That number could rise as the investigation continues.
Surveillance photo shows the suspect gambling, supposedly with fraudulently obtained funds (US Attorney Central District California/FBI)
The applications made a number of false and misleading statements about business operations and payroll expenses, helping Marnel to inflate the amount of the loans. The court affidavit also alleged that Marnel accomplished using a number of aliases and altered documents, including bogus tax filings and employee payroll records.
He used the money, via his brokerage account, to make high-risk stock market bets, and also spent hundreds of thousands of dollars at the Bellagio Hotel and Casino in Las Vegas and other gambling establishments as recently as the weekend of July 11.

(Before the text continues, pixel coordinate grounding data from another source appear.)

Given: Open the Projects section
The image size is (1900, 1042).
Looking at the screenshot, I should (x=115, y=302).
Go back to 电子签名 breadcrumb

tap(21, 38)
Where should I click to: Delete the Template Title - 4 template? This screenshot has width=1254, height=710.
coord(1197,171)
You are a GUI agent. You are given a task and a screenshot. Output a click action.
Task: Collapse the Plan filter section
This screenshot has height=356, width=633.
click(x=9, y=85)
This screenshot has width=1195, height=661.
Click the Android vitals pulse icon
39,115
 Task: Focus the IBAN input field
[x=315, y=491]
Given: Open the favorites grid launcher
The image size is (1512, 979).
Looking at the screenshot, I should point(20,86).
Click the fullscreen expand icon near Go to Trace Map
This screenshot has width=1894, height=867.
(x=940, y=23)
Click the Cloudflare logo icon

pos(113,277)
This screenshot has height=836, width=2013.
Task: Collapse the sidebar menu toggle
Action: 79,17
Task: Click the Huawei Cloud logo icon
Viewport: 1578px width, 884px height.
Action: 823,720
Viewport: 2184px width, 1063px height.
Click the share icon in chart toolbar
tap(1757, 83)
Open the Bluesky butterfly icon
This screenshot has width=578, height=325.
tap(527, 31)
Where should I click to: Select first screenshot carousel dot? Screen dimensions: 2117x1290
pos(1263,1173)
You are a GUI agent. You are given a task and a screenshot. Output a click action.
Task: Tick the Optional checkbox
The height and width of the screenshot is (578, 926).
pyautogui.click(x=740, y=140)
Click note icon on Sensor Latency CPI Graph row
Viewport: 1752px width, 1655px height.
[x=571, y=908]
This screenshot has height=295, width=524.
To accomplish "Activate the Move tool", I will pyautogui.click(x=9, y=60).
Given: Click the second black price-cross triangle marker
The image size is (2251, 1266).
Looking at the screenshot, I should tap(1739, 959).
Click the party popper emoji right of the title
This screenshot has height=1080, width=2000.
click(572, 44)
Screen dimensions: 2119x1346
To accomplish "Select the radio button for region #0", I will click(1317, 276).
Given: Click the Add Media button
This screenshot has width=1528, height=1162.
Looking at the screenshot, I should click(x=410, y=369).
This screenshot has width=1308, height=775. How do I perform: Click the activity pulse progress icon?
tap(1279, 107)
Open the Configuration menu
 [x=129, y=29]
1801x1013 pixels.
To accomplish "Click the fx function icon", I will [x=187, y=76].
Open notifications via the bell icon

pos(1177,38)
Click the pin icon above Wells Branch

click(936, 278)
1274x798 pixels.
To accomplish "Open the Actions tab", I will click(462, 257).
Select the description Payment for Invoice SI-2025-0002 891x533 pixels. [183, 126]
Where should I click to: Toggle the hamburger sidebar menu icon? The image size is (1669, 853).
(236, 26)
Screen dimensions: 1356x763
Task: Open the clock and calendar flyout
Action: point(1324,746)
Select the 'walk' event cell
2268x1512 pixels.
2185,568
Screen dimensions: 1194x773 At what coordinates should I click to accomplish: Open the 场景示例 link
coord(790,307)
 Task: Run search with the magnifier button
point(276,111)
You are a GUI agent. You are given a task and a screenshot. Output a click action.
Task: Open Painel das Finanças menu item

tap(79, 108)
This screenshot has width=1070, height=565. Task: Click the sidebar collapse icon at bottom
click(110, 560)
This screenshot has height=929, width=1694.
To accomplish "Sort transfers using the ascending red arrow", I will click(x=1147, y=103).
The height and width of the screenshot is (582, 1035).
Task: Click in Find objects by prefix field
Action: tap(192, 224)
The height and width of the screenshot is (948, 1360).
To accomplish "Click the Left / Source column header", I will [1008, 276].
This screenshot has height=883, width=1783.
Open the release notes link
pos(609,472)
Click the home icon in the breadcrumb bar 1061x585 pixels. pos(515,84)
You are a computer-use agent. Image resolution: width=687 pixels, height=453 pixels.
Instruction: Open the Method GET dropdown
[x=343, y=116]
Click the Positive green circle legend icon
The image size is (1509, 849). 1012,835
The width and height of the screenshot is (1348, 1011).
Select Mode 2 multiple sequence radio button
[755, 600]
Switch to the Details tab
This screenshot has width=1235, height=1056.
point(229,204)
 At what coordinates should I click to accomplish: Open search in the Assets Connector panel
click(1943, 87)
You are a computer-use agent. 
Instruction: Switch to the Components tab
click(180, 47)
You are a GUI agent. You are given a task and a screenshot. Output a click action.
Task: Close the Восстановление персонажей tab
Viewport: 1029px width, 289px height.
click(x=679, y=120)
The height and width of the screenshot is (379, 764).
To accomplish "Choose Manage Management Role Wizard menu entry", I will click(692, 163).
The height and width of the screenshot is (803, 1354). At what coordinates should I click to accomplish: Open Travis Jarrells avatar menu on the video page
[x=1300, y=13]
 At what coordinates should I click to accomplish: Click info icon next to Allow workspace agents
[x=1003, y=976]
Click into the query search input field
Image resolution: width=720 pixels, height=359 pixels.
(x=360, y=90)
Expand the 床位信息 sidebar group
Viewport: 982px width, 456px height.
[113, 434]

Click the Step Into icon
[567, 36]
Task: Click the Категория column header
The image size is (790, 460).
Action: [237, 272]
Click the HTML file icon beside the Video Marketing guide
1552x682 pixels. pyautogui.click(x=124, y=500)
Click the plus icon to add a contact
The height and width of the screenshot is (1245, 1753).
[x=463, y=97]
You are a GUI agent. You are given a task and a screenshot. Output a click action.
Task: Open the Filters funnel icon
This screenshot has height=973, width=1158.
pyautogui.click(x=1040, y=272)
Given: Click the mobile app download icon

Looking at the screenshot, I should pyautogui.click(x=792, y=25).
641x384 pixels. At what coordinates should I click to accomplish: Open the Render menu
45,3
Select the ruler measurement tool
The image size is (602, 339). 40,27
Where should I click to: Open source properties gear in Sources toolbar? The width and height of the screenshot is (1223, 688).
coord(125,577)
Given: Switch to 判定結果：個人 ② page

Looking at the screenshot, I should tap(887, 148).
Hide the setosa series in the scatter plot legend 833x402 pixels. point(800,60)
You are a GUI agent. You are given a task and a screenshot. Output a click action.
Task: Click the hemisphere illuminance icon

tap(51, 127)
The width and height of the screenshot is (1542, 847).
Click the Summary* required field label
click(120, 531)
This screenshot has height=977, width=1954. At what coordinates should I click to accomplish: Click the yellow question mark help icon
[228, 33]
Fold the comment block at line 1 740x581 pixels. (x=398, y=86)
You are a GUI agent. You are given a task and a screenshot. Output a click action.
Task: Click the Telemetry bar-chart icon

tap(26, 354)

The Coronavirus Aid, Relief, and Economic Security (CARES) Act was designed to provide emergency financial assistance to millions of Americans who are suffering the economic effects resulting from the COVID-19 pandemic. One source of relief provided by the CARES Act is the authorization of up to $349 billion in forgivable loans to small businesses for job retention and certain other expenses through the PPP.
The case has prompted investigations by a number of federal agencies, including the Federal Housing Finance Agency, the FBI, the Federal Deposit Insurance Corporation, IRS Criminal Investigation, the Treasury Inspector General for Tax Administration and the Small Business Administration Office of Inspector General.
The California DOJ – Bureau of Gambling Control is providing assistance.